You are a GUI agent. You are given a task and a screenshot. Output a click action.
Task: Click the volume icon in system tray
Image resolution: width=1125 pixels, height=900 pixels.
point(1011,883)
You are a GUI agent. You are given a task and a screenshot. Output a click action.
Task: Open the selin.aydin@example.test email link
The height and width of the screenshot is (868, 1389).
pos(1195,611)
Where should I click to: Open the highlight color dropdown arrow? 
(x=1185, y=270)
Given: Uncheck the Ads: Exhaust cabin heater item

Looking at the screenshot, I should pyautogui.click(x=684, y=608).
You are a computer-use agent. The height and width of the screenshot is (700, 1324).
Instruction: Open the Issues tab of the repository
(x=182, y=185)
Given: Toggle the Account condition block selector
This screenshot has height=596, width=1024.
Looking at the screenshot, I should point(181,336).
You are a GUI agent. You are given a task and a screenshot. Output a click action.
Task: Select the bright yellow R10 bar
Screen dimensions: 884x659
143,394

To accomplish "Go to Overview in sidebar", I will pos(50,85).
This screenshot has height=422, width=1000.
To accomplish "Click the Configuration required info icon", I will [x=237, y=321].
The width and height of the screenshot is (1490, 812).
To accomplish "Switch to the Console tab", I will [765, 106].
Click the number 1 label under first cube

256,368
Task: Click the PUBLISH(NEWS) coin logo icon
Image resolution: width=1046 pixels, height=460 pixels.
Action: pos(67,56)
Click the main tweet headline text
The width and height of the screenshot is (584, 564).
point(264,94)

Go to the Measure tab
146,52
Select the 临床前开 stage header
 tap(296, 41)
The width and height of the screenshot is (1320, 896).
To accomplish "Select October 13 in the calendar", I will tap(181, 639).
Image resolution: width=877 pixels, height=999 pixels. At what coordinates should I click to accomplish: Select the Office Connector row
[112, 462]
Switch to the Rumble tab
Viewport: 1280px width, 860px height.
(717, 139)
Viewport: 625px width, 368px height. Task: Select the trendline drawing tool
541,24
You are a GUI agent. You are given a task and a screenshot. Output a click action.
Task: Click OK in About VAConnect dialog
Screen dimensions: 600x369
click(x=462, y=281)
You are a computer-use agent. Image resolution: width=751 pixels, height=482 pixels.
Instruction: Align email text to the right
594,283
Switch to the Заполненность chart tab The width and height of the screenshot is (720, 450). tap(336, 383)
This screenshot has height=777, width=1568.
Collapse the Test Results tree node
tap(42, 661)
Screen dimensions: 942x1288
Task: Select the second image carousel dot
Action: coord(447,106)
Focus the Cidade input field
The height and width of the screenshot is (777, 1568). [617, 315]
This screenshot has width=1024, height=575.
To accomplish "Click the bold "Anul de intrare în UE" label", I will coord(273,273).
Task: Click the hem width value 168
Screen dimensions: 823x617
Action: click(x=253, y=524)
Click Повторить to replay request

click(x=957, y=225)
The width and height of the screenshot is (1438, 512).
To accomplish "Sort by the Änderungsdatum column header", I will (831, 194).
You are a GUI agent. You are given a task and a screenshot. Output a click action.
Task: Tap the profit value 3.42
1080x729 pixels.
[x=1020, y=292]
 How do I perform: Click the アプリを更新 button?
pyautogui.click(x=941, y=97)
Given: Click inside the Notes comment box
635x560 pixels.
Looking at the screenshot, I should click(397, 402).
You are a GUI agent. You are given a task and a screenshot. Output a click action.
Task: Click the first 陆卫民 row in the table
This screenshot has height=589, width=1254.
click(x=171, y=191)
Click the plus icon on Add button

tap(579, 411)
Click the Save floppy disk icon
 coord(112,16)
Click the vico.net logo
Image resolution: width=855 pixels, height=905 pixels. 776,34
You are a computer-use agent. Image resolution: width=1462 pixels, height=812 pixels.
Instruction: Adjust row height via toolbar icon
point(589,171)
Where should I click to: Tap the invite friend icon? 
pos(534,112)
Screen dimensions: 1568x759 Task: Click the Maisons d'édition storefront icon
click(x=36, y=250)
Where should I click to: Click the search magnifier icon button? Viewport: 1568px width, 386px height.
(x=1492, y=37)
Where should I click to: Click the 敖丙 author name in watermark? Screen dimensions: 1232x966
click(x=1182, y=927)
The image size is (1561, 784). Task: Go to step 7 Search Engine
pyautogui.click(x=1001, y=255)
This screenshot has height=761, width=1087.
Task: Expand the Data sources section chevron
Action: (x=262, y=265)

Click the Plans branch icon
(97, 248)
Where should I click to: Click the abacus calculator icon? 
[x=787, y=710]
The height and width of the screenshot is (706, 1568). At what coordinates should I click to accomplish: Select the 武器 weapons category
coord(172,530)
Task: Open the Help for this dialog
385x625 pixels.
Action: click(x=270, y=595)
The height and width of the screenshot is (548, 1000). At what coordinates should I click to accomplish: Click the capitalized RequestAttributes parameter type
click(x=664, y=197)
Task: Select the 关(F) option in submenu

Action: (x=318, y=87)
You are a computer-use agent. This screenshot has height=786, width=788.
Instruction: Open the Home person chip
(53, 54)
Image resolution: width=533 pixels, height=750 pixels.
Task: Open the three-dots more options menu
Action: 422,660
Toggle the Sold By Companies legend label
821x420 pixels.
────────────────
Task description — Copy out all of the data above word for word, keeping every line in its original order.

Answer below —
You are a GUI agent. You are given a task and a screenshot. Output a click action.
Task: Click the volume icon in system tray
Image resolution: width=1125 pixels, height=900 pixels.
point(1011,883)
You are a GUI agent. You are given a task and a screenshot. Output a click action.
Task: Open the selin.aydin@example.test email link
The height and width of the screenshot is (868, 1389).
pos(1195,611)
Where should I click to: Open the highlight color dropdown arrow? 
(x=1185, y=270)
Given: Uncheck the Ads: Exhaust cabin heater item

Looking at the screenshot, I should pyautogui.click(x=684, y=608).
You are a computer-use agent. The height and width of the screenshot is (700, 1324).
Instruction: Open the Issues tab of the repository
(x=182, y=185)
Given: Toggle the Account condition block selector
This screenshot has height=596, width=1024.
Looking at the screenshot, I should point(181,336).
You are a GUI agent. You are given a task and a screenshot. Output a click action.
Task: Select the bright yellow R10 bar
Screen dimensions: 884x659
143,394

To accomplish "Go to Overview in sidebar", I will pos(50,85).
This screenshot has height=422, width=1000.
To accomplish "Click the Configuration required info icon", I will [x=237, y=321].
The width and height of the screenshot is (1490, 812).
To accomplish "Switch to the Console tab", I will [765, 106].
Click the number 1 label under first cube

256,368
Task: Click the PUBLISH(NEWS) coin logo icon
Image resolution: width=1046 pixels, height=460 pixels.
Action: pos(67,56)
Click the main tweet headline text
The width and height of the screenshot is (584, 564).
point(264,94)

Go to the Measure tab
146,52
Select the 临床前开 stage header
 tap(296, 41)
The width and height of the screenshot is (1320, 896).
To accomplish "Select October 13 in the calendar", I will tap(181, 639).
Image resolution: width=877 pixels, height=999 pixels. At what coordinates should I click to accomplish: Select the Office Connector row
[112, 462]
Switch to the Rumble tab
Viewport: 1280px width, 860px height.
(717, 139)
Viewport: 625px width, 368px height. Task: Select the trendline drawing tool
541,24
You are a GUI agent. You are given a task and a screenshot. Output a click action.
Task: Click OK in About VAConnect dialog
Screen dimensions: 600x369
click(x=462, y=281)
You are a computer-use agent. Image resolution: width=751 pixels, height=482 pixels.
Instruction: Align email text to the right
594,283
Switch to the Заполненность chart tab The width and height of the screenshot is (720, 450). tap(336, 383)
This screenshot has height=777, width=1568.
Collapse the Test Results tree node
tap(42, 661)
Screen dimensions: 942x1288
Task: Select the second image carousel dot
Action: coord(447,106)
Focus the Cidade input field
The height and width of the screenshot is (777, 1568). [617, 315]
This screenshot has width=1024, height=575.
To accomplish "Click the bold "Anul de intrare în UE" label", I will coord(273,273).
Task: Click the hem width value 168
Screen dimensions: 823x617
Action: click(x=253, y=524)
Click Повторить to replay request

click(x=957, y=225)
The width and height of the screenshot is (1438, 512).
To accomplish "Sort by the Änderungsdatum column header", I will (831, 194).
You are a GUI agent. You are given a task and a screenshot. Output a click action.
Task: Tap the profit value 3.42
1080x729 pixels.
[x=1020, y=292]
 How do I perform: Click the アプリを更新 button?
pyautogui.click(x=941, y=97)
Given: Click inside the Notes comment box
635x560 pixels.
Looking at the screenshot, I should click(397, 402).
You are a GUI agent. You are given a task and a screenshot. Output a click action.
Task: Click the first 陆卫民 row in the table
This screenshot has height=589, width=1254.
click(x=171, y=191)
Click the plus icon on Add button

tap(579, 411)
Click the Save floppy disk icon
 coord(112,16)
Click the vico.net logo
Image resolution: width=855 pixels, height=905 pixels. 776,34
You are a computer-use agent. Image resolution: width=1462 pixels, height=812 pixels.
Instruction: Adjust row height via toolbar icon
point(589,171)
Where should I click to: Tap the invite friend icon? 
pos(534,112)
Screen dimensions: 1568x759 Task: Click the Maisons d'édition storefront icon
click(x=36, y=250)
Where should I click to: Click the search magnifier icon button? Viewport: 1568px width, 386px height.
(x=1492, y=37)
Where should I click to: Click the 敖丙 author name in watermark? Screen dimensions: 1232x966
click(x=1182, y=927)
The image size is (1561, 784). Task: Go to step 7 Search Engine
pyautogui.click(x=1001, y=255)
This screenshot has height=761, width=1087.
Task: Expand the Data sources section chevron
Action: (x=262, y=265)

Click the Plans branch icon
(97, 248)
Where should I click to: Click the abacus calculator icon? 
[x=787, y=710]
The height and width of the screenshot is (706, 1568). At what coordinates should I click to accomplish: Select the 武器 weapons category
coord(172,530)
Task: Open the Help for this dialog
385x625 pixels.
Action: click(x=270, y=595)
The height and width of the screenshot is (548, 1000). At what coordinates should I click to accomplish: Click the capitalized RequestAttributes parameter type
click(x=664, y=197)
Task: Select the 关(F) option in submenu

Action: (x=318, y=87)
You are a computer-use agent. This screenshot has height=786, width=788.
Instruction: Open the Home person chip
(53, 54)
Image resolution: width=533 pixels, height=750 pixels.
Task: Open the three-dots more options menu
Action: 422,660
Toggle the Sold By Companies legend label
821x420 pixels.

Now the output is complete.